Task statement:
Skip every picture. Print each line from the one containing "Select Hot Sale" through the end of the records below, word for word.

Records shown:

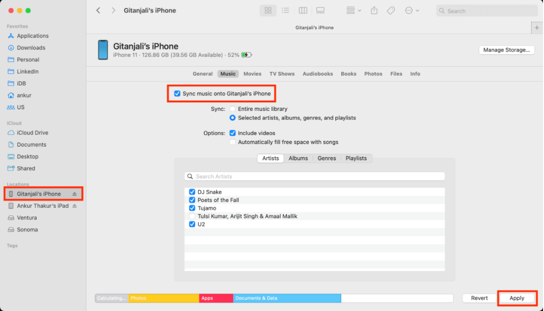Switch Finder to column view
The width and height of the screenshot is (544, 311).
(x=303, y=10)
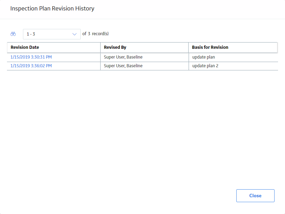Select the Super User, Baseline cell in the second row

(x=144, y=66)
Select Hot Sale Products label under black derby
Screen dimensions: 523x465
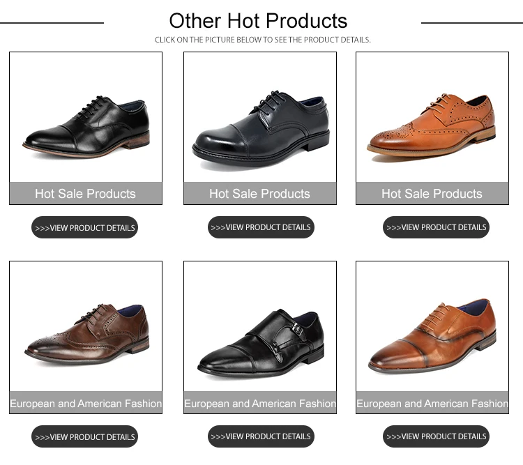(x=260, y=194)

Solution to this exercise:
Select Hot Sale Products label under black derby
Screen dimensions: 523x465
(x=260, y=194)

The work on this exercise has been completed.